129:1The song of the steares. Many tyme haue they foughte agaynst me fro my youth vp (may Israel now saye.)
129:2Yea, many a tyme haue they fought gaainst me fro my youth vp, but thei haue not ouercome me.
129:3The plowers plowed vpon my backe, & made longe forowes.
129:4But the righteous lorde hath hewen the yocke of the vngodly in peces.
129:5Let them be confounded & turned backewarde, as many as haue euell will at Syon.
129:6Let them be euen as the haye vppon the house toppes, whyche wythereth afore it be pluckte vp.
129:7Wherof the mower fylleth not his hande, neither he that byndeth vp the sheaues, hys bosome.
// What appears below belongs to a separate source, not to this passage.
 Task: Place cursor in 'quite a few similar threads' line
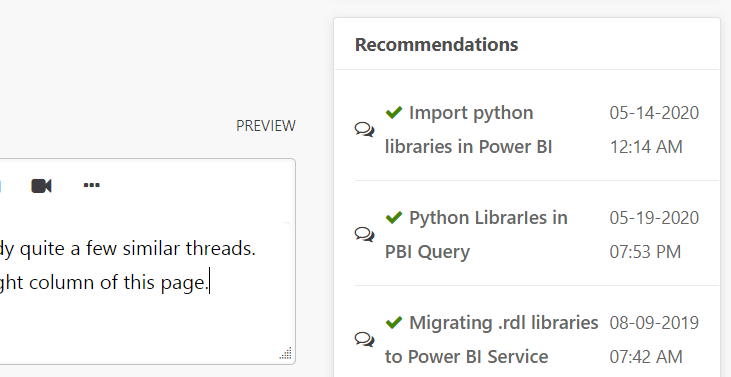click(x=128, y=249)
129:8So that they which go by, saye not so much as: the Lord prospere you, we wish you good lucke in the name of the Lord.
Matthew's Bible 1537

Matthew's Bible 1537

The Matthew Bible, also known as Matthew's Version, was first published in 1537 by John Rogers, under the pseudonym "Thomas Matthew". It combined the New Testament of William Tyndale, and as much of the Old Testament as he had been able to translate before being captured and put to death, with the translations of Myles Coverdale as to the balance of the Old Testament and the Apocrypha, except the Apocryphal Prayer of Manasses. It is thus a vital link in the main sequence of English Bible translations.